NVIDIA Developer Blog · · 8 min read

How to Post-Train Autonomous Vehicle Models in Closed-Loop with NVIDIA Alpamayo

Mirrored from NVIDIA Developer Blog for archival readability. Support the source by reading on the original site.

How to Post-Train Autonomous Vehicle Models in Closed-Loop with NVIDIA Alpamayo

Developing autonomous vehicle (AV) policies requires bridging an important gap between training and deployment. Vision-language-action (VLA) models that can reason over more complex driving scenes and produce richer intermediate reasoning are predominantly trained in open-loop, where model outputs are directly compared to ground-truth behaviors without considering their effect on the environment.

In deployment, however, a driving policy runs in closed-loop, where every braking, steering, and navigation decision affects the environment, and small errors can compound over time.

A systematic means to address this challenge is provided by NVIDIA Alpamayo, an open portfolio of AI models, simulation frameworks, and physical AI datasets for AV development. Alpamayo includes the AlpaSim AV simulation platform and the AlpaGym closed-loop training framework (coming soon).

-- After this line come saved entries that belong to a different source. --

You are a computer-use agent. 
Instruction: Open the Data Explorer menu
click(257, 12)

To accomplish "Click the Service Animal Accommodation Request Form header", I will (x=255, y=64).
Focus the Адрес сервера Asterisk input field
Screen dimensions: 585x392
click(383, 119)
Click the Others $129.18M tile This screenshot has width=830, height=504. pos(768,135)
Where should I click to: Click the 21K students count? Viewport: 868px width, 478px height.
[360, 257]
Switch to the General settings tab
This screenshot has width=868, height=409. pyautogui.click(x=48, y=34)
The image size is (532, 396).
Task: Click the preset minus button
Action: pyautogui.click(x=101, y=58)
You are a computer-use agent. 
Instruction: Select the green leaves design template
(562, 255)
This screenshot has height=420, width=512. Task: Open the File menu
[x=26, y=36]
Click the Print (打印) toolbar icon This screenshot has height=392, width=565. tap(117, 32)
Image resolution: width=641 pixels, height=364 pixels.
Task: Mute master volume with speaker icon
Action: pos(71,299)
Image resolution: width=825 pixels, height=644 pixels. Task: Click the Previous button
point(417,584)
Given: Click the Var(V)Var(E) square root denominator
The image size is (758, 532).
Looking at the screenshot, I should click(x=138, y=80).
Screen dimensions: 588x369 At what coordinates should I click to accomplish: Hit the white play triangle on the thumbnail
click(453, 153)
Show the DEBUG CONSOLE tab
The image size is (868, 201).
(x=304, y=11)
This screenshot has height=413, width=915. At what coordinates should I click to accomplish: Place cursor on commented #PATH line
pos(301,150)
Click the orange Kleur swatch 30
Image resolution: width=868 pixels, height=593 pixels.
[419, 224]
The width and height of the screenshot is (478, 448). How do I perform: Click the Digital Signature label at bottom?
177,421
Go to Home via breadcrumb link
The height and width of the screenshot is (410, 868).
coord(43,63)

This post explains how to train AV models in closed-loop with NVIDIA Alpamayo. Specifically, it walks through how to:

  • Install and configure AlpaGym 
  • Define closed-loop rewards
  • Launch closed-loop training
  • Export the post-trained checkpoint for downstream use

Closed-loop post-training with AlpaGym extends AV training workflows by turning AlpaSim rollouts into training experience. Rather than treating simulation only as a final evaluation stage, AlpaGym connects simulator feedback directly to the policy training loop.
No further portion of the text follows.